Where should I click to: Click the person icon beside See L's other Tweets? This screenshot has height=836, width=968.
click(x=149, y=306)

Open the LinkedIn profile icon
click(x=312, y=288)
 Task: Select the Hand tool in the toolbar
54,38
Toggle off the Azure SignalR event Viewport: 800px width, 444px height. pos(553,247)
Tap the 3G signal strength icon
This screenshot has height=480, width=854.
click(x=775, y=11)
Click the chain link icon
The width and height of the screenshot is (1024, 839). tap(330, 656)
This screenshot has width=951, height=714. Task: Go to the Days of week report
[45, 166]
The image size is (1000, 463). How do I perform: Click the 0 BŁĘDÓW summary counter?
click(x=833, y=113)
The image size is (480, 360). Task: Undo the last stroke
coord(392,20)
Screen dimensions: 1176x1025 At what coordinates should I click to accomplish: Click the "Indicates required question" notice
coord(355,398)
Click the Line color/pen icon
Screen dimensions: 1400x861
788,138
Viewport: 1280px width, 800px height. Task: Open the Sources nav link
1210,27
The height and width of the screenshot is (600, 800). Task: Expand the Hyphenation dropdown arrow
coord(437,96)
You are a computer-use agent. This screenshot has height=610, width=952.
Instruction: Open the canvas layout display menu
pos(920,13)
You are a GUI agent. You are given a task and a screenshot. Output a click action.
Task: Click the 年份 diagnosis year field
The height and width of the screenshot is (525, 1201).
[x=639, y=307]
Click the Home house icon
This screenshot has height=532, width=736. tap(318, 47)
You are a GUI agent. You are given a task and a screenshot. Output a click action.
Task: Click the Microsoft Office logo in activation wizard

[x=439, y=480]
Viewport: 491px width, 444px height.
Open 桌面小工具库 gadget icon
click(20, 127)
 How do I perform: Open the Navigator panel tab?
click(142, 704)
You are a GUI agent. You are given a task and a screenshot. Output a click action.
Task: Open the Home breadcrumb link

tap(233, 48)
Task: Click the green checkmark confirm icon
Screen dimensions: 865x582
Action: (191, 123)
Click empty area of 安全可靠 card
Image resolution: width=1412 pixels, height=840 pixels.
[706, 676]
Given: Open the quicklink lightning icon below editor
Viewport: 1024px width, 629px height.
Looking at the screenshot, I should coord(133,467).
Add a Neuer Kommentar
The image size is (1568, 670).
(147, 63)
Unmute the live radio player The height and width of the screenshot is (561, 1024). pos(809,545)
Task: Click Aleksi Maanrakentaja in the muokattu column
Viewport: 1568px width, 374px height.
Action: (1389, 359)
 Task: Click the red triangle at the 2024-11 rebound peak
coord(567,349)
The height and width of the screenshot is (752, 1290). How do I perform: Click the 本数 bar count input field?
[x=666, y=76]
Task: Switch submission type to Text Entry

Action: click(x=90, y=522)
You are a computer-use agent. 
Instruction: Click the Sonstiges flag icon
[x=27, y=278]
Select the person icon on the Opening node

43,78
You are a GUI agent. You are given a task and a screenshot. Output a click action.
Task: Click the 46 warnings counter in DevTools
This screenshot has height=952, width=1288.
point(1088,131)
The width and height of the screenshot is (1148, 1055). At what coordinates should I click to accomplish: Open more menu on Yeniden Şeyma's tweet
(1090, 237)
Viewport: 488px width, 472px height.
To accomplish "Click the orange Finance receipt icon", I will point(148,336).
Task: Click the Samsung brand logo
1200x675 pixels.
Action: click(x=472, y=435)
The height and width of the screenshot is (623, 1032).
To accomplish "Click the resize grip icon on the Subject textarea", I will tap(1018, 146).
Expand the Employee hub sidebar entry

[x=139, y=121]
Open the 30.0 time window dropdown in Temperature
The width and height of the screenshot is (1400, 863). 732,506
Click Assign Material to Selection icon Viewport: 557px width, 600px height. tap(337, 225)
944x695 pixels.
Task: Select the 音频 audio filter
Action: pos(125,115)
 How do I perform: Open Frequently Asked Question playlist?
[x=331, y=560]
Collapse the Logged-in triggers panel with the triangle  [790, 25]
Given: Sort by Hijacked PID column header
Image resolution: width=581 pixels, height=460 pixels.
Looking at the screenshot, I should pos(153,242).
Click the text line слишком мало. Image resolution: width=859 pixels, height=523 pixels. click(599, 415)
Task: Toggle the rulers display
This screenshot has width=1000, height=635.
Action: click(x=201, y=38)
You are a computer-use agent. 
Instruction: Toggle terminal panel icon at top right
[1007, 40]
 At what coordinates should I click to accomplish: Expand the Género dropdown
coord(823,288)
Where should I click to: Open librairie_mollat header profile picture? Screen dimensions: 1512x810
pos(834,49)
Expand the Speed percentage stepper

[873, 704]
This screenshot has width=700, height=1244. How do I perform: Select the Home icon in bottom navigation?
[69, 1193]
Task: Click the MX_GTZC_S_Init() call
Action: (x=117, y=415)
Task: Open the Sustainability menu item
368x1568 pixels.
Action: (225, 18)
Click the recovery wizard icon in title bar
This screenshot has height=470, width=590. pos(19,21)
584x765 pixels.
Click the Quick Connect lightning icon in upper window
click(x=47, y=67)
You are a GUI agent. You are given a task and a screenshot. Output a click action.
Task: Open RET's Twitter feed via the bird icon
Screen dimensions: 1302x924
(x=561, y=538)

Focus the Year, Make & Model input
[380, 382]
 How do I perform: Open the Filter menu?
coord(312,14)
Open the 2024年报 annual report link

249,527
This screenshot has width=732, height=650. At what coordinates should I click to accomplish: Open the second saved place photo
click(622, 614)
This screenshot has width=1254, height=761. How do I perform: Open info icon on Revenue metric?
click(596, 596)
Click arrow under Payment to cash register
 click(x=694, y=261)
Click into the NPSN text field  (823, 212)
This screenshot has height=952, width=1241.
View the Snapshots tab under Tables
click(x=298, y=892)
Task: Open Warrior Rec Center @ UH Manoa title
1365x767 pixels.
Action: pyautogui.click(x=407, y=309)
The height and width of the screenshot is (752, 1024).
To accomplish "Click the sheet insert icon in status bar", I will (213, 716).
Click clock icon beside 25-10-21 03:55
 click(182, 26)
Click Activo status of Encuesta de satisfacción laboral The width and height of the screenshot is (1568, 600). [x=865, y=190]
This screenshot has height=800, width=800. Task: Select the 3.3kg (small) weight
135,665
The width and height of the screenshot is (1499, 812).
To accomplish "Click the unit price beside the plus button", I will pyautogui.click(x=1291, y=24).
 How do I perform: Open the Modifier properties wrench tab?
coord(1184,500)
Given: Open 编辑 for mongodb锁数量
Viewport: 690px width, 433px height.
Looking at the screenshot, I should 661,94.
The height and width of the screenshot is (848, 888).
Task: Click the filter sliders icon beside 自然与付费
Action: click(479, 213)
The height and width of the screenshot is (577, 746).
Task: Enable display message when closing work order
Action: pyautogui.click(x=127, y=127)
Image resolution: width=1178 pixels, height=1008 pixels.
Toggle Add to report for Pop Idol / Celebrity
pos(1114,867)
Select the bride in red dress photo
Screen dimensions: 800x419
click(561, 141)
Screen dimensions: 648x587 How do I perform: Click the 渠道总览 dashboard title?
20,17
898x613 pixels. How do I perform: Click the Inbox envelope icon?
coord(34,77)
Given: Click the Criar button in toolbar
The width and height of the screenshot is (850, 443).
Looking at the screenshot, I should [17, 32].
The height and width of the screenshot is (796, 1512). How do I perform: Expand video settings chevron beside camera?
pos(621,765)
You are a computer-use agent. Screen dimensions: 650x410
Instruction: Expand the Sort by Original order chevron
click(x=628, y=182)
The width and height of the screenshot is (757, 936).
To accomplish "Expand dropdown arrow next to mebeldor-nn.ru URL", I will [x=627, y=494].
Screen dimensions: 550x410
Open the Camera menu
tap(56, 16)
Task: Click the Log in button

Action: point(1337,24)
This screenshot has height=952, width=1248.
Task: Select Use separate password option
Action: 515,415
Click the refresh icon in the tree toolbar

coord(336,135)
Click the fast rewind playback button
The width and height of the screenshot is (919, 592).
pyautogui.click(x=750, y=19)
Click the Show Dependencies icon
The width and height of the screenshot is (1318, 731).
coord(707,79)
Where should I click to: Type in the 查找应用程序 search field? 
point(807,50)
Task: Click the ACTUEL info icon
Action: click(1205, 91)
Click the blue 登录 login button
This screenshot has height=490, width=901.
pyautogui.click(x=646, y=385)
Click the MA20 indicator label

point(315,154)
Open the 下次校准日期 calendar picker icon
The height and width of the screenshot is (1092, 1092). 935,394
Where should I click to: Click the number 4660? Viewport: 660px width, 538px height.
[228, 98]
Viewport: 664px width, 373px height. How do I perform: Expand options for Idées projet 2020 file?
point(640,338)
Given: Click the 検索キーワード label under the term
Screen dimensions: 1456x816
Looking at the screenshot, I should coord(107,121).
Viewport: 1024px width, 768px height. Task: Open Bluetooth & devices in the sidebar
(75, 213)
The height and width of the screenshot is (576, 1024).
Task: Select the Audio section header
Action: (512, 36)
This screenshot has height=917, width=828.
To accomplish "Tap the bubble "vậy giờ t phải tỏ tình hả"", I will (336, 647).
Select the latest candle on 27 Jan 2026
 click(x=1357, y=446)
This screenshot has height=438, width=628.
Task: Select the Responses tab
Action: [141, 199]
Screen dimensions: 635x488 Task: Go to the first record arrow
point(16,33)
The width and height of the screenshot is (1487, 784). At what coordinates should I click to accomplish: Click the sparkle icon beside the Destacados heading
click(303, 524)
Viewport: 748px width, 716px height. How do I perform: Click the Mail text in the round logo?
-=-=-
**Brief:**
Looking through the records, copy out every line in which the word "column" is found.

**Expected output:**
Task: Click Aleksi Maanrakentaja in the muokattu column
Given: Sort by Hijacked PID column header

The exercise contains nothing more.